Ringstraße

Ring Around the City: How a Circular Boulevard Changed Vienna

This year is the 150th anniversary of our city’s main thoroughfare. After replacing the 13th-century walls, its palatial majesty transformed Vienna from a cramped fortress into a sophisticated capital of European power.

“Vienna must become a metropolis,” decreed the young Emperor Franz Josef in 1857, inspired by the modernization of Paris. These words were to leave their mark on Vienna’s cityscape forever.

For over 270 years, the center of Vienna was surrounded by the Glacis, a wide, flat defensive belt that was subject to a building ban for military reasons. By the mid-19th century, this 450-meter-wide gap encircling the imperial capital stretched from the city wall to the outer suburbs.

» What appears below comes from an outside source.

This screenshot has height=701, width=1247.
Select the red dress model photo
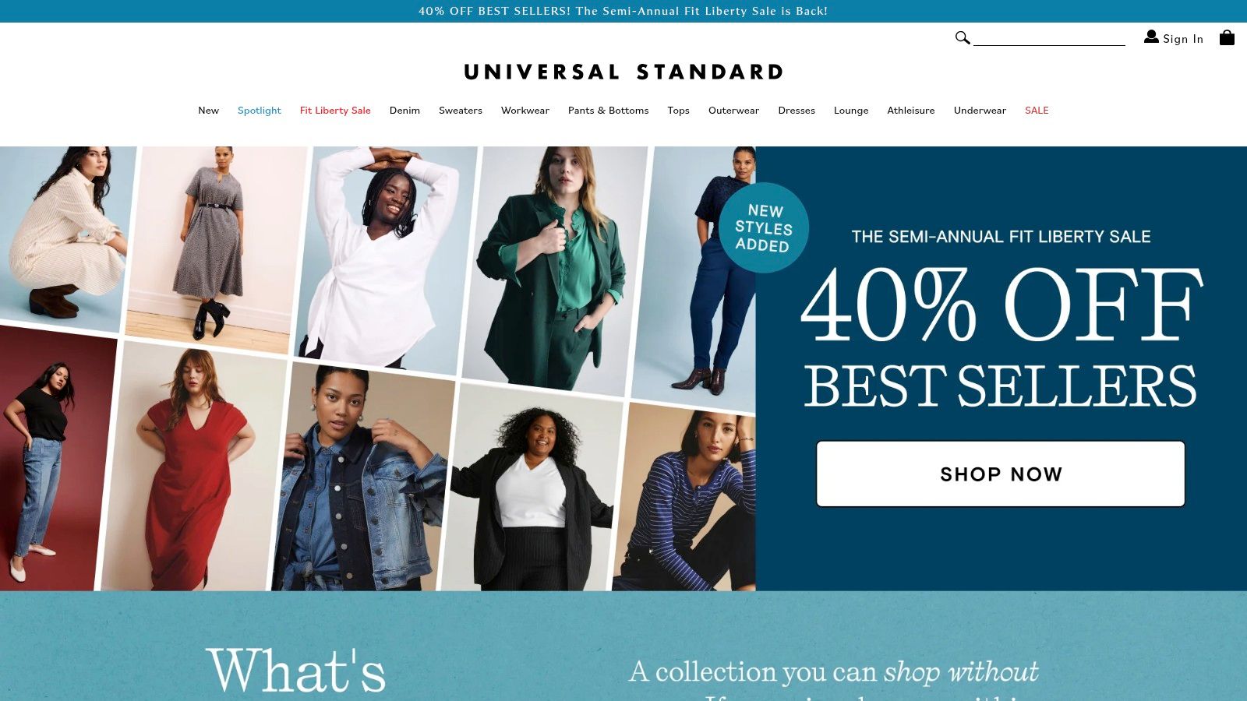[195, 466]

It slowly acquired a more recreational character, with lantern-lit walkways lined by trees, stalls and open-air workshops. During the 1848 Revolution however, it became a convenient meeting place for political agitators, resulting in a state of emergency until 1853. Although the military wished to retain the medieval wall and Glacis, the Ministry of the Interior favored a narrower boulevard that would be easier to police.

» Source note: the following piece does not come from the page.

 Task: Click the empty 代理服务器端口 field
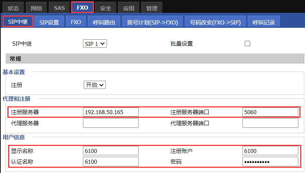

The Ring evolved into an adaptable stage for shifting cultural, social and political forces

 

Fifty years of transformation

In December 1857, the Emperor decreed that the fortifications were to be demolished and a development fund established, and he invited international architects to compete for the new face of the city. The centerpiece of the plan: a wide, circular boulevard where the wall once stood.

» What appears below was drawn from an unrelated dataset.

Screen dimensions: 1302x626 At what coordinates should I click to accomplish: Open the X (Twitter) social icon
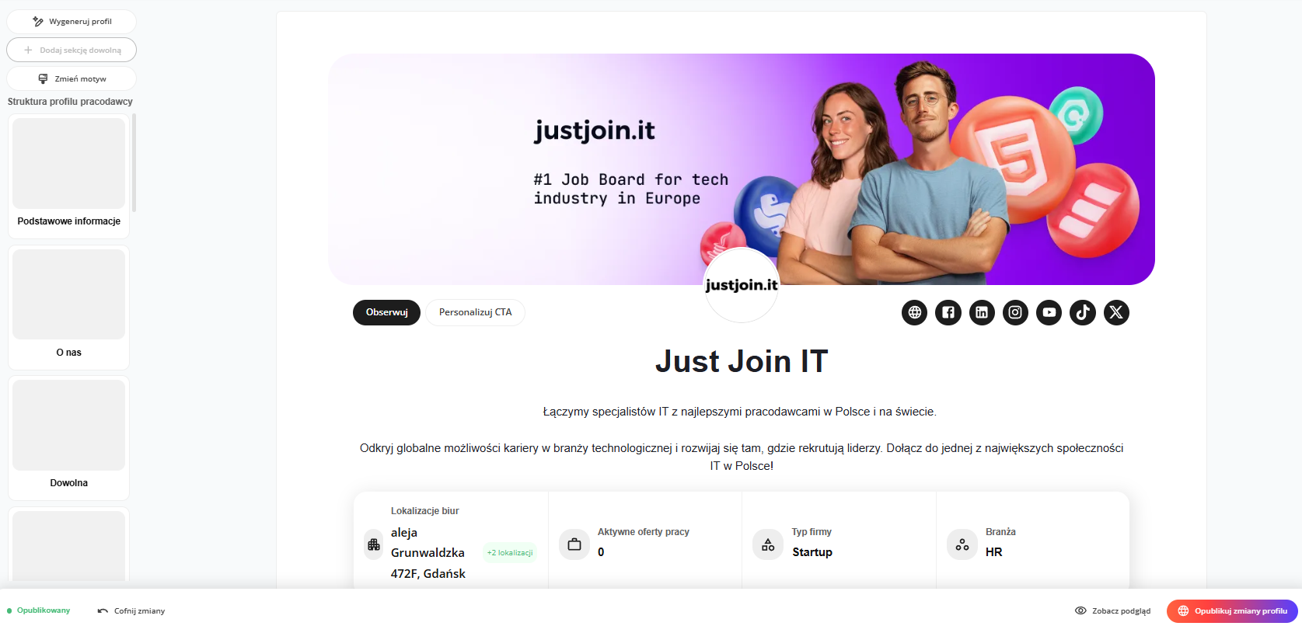point(1116,312)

This “Christmas present” was received with much enthusiasm among the population and in the press. Most excited, however, were the architects – by the end of the competition stage, some 85 projects had been proposed. From the initial Ringstraße plan of 1858, it took five decades for the defunct Glacis to become
the opulent tapestry we know today.

A new property-owning class

The Jewish upper class played a key role in the genesis of New Vienna: “Israelites” were granted the right to purchase property in February 1860. Starting in May, they bought many plots of prime real estate along this burgeoning route.

Taxes and municipal levies were waived for Ringstraße investors for 25 to 30 years, later reduced to 10 years following lobbying by City Hall.

Today the Ringstraße is the country’s most prominent staging ground for public events, from protests to Rasen am Ring, seen here. (Photo: Peter Provaznik)
Today the Ringstraße is the country’s most prominent staging ground for public events, from protests to Rasen am Ring, seen here. // Photo: Peter Provaznik

Shifting center of gravity

New Vienna may have been initiated by a neo-absolutist state, yet its architecture expressed the tastes of the rising, well-off bourgeoisie. During the monarchy, Vienna’s locus of power was the Burgtor (the triumphal arch leading to Heldenplatz), making it the perfect setting for the Ringstraße grand opening in 1865 by the imperial couple Franz Josef and Elisabeth. Yet with the advent of the First Republic in 1919, the Parliament building (completed in 1884) dominated and Red Vienna (1918-1934) took up residence in the monumental Rathaus.

Public space and staging place

The Ringstraße has seen it all: demonstrations for the assimilation of Western Hungary into Deutschösterreich (Republic of German-Austria) in 1919; Austrian Nazi rallies in the late 1920s and early ’30s; students rioting at the University of Vienna in 1968; Rasen am Ring, which covered the asphalt with real grass during Car Free City 2010. The Ring may have started as an imperial show of power, but it evolved into an adaptable stage for shifting cultural, social and political forces, remaining so to this day.